Algumas mulheres pós-menopáusicas com câncer de mama podem precisar de testes genéticos

O que há de novo A prevalência de mutações no gene BRCA1 ou BRCA2 em mulheres pós-menopáusicas com câncer de mama com menos de 65 anos é de cerca de 1 em 40, que é semelhante à taxa encontrada em mulheres judias Ashkenazi, que são conhecidas por correrem um alto risco de carregar o genes, de acordo com um estudo publicado em 10 de março pelo Journal of the American Medical Association (JAMA).

Detalhes da pesquisa Pesquisadores liderados pela Universidade de Stanford compararam a prevalência de 10 mutações genéticas ligadas ao câncer de mama, incluindo BRCA1 e BRCA2, em 2.195 mulheres com diagnóstico de câncer de mama e 2.322 mulheres sem câncer de mama. Eles descobriram que cerca de 3,5% das mulheres com câncer de mama tinham uma mutação associada ao câncer em pelo menos um dos 10 genes, em comparação com 1,3% das mulheres sem câncer. Entre as mulheres pós-menopáusicas com diagnóstico de câncer de mama antes dos 65 anos, eles descobriram que cerca de 2,2% das mulheres tinham mutações no gene BRCA, em comparação com cerca de 1,1% das mulheres sem câncer de mama.
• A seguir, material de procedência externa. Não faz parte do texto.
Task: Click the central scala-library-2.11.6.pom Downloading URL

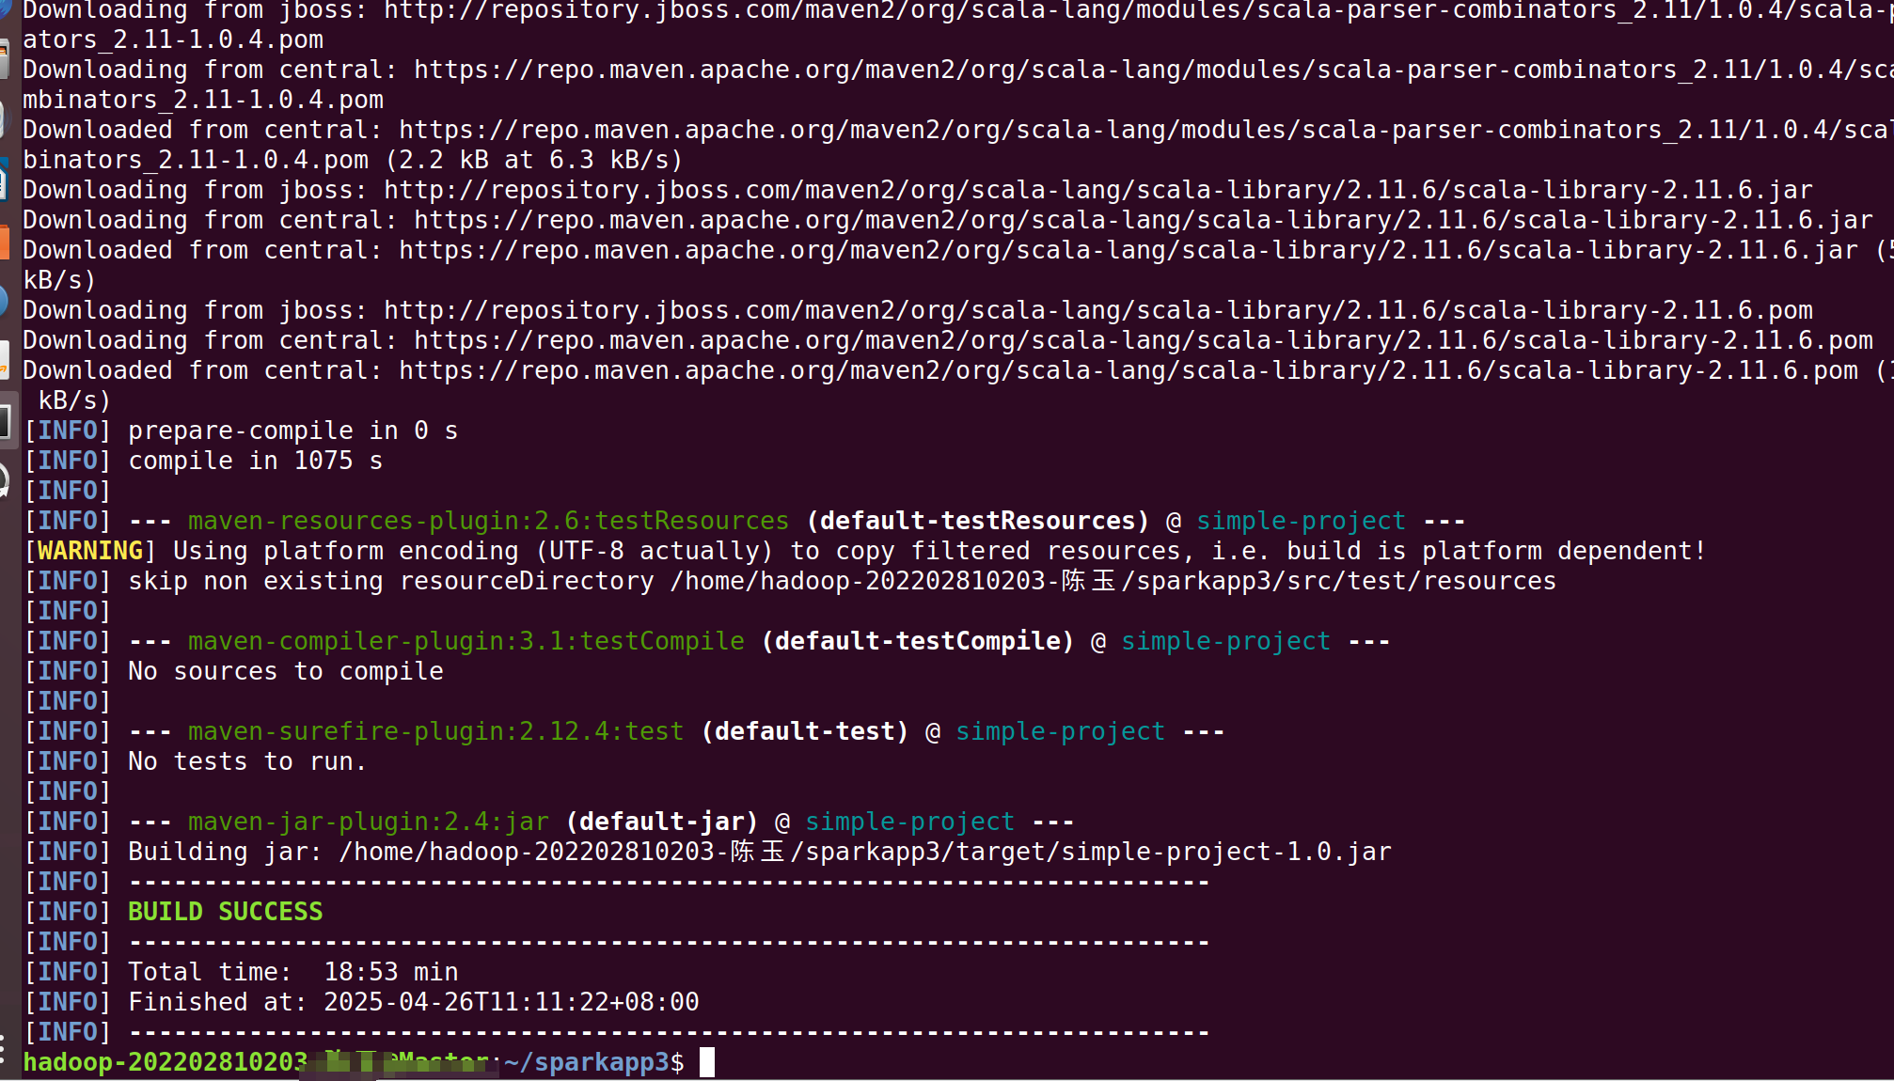Action: 1143,340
Por que é importante A prevalência de mutações BRCA em mulheres pós-menopáusicas diagnosticadas antes dos 65 anos é semelhante à de mulheres judias Ashkenazi, que são consideradas de alto risco para câncer de mama. A Força-Tarefa de Serviços Preventivos dos EUA (USPSTF) sugere que mulheres judias Ashkenazi discutam seu risco de câncer com seus médicos para determinar se o teste genético é garantido, mas as diretrizes atuais de teste genético não abordam o teste de mulheres pós-menopáusicas com câncer de mama na ausência de outro fatores de risco.
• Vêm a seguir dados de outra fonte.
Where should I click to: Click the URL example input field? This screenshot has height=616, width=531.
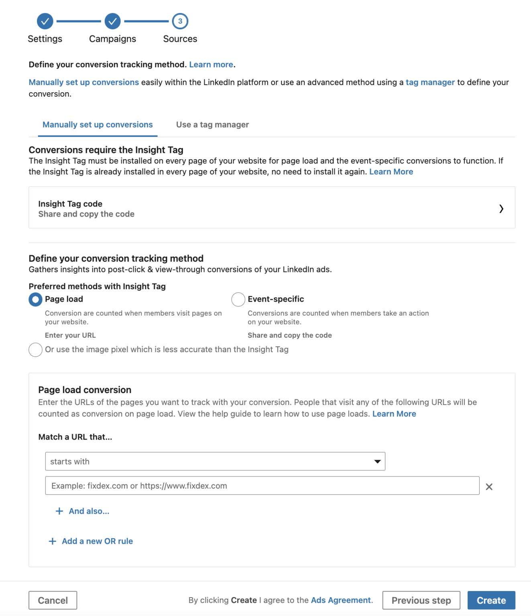261,486
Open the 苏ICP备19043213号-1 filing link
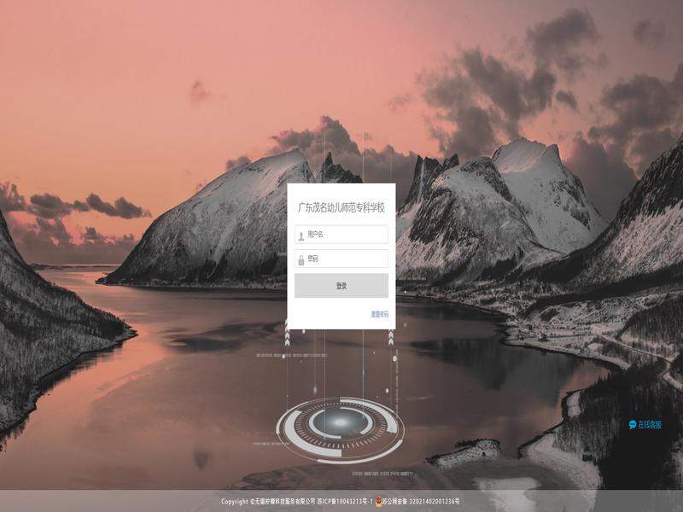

O novo estudo sugere que mulheres pós-menopáusicas que foram recentemente diagnosticadas com câncer de mama, mas que não têm nenhum fator de risco hereditário (parentes próximos diagnosticados com câncer de mama antes dos 50 anos) ainda podem se beneficiar do teste genético. É importante identificar mulheres com mutações BRCA porque essas mutações podem aumentar o risco de outros tipos de câncer. Os parentes do paciente também podem se beneficiar com esse conhecimento.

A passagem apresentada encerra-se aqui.